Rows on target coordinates

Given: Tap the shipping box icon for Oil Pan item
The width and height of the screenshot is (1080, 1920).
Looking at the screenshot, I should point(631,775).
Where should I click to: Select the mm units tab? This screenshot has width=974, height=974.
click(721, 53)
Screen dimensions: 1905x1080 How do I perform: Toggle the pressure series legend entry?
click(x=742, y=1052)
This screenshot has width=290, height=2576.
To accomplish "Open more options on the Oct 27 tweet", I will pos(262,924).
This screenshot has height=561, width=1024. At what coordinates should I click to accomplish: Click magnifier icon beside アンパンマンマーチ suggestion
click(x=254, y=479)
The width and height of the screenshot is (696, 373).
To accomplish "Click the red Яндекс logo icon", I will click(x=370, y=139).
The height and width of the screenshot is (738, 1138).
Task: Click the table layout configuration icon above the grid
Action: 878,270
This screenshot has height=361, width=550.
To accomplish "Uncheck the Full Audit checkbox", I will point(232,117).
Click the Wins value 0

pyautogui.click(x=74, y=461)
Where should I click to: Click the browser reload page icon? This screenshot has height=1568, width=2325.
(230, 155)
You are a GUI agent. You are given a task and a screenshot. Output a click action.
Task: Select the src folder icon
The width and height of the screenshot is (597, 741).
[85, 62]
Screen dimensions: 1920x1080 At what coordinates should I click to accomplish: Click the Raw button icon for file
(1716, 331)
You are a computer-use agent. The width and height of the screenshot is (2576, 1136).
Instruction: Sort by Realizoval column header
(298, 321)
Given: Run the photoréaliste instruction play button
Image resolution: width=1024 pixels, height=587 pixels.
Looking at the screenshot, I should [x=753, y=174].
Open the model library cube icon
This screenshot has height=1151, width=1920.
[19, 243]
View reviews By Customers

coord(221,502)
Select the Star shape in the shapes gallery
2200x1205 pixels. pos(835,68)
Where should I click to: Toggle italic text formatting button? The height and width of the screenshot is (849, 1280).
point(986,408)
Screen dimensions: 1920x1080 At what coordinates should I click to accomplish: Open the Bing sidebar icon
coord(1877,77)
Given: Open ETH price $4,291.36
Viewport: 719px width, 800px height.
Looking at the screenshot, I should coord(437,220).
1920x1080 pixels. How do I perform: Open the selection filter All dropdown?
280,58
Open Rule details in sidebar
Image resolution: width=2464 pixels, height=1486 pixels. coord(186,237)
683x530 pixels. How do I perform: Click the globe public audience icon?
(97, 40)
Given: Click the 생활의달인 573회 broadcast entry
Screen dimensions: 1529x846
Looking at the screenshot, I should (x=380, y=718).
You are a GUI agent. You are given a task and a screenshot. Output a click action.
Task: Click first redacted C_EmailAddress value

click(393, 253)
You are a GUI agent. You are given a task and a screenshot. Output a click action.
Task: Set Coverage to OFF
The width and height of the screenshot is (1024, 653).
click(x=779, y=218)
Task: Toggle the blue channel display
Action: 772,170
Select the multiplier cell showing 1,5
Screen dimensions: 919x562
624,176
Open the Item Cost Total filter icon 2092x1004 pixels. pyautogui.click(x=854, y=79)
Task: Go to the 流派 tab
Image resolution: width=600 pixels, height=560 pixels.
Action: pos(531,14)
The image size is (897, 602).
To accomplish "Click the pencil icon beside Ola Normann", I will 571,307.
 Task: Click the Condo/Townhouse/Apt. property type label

Aim
Locate every line in the rows above that contains the word "perform". Copy each of those lines in full.

Task answer
Screen dimensions: 1905x1080 How do I perform: Toggle the pressure series legend entry?
1920x1080 pixels. How do I perform: Open the selection filter All dropdown?
683x530 pixels. How do I perform: Click the globe public audience icon?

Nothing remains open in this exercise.